大正11年11月、20世紀を代表する科学者・アインシュタインが来日した。その時、アインシュタインは、日本の家族主義の伝統に感銘をうけたと述べています。
「日本の家族制度ほど尊いものはない。欧米の教育は個人が生存競争に勝つためのもので極端な個人主義となり、あたり構わぬ闘争が行われ、働く目的は金と享楽の追求のみとなった。家族の絆はゆるみ、芸術や道徳の深さは生活から離れている。激しい生存競争によって共存への安らぎは奪われ、唯物主義の考え方が支配的となり、人々の心を孤独にしている。
日本は個人主義はごく僅かで、法律保護は薄いが、世代にわたる家族の絆は固く、互いの助け合いによって、人間本来の善良な姿と優しい心が保たれている。この尊い日本の精神が地球上に残されていたことを神に感謝する」と・・・
欧米の方々によるこうした見方は、多くの日本人にとって意外な感じがするでしょうが、これらは戦後教育による洗脳が大きいのです。戦前までの日本は封建的であり、個人、または女性が「家」に縛り付けられ、自由が抑圧されていた、人権が保障されていなかった、その主たる原因は家父長制・男尊女卑の家制度にある、伝統的な家族制度を破壊したことによって、戦後の自由で平等な社会が実現した、こう考えている人が多く、現在もこうした教育が為されているからです。
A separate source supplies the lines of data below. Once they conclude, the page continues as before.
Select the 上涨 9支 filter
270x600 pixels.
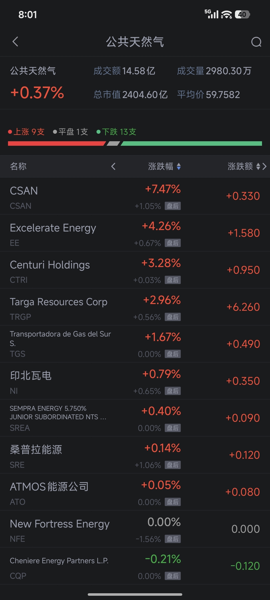point(27,132)
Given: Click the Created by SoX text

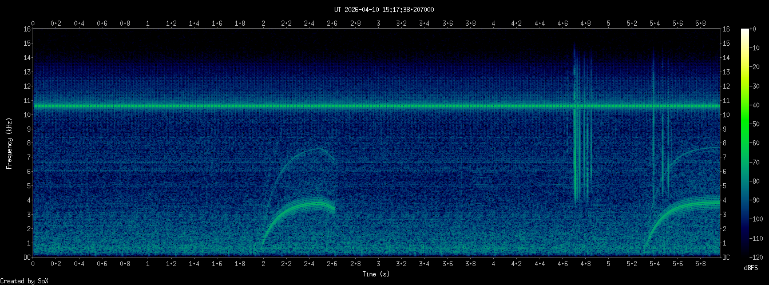Looking at the screenshot, I should 21,281.
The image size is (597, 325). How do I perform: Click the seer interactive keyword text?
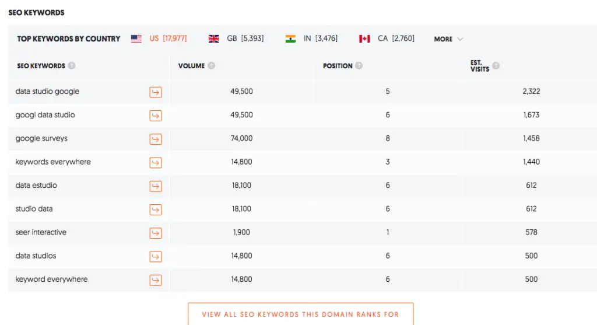pyautogui.click(x=41, y=232)
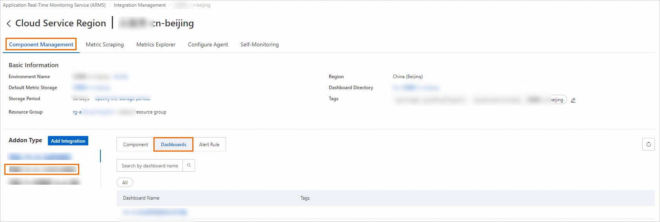Select the Self-Monitoring tab

click(260, 44)
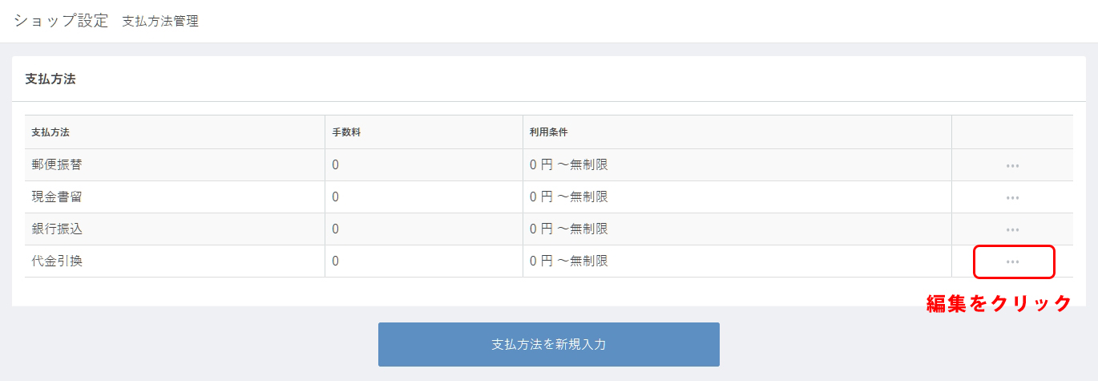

確かに、そういう面はごく一部にあったかもしれません。しかし、戦前までの日本のあり方が、すべて悪かったわけではありません。何もかも悪かったのであれば、上に引用したような欧米の方々の見方はありえません。彼らは、「子育ては日本の最大の美徳」「親子の愛情の交流こそが、日本人の特質」「世代にわたる家族の絆は固く、互いの助け合いによって人間本来の善良な姿と優しい心が保たれている」と言っている。そこに、戦後の日本では失われつつある、本来の日本の家族の美点があったと考えられる。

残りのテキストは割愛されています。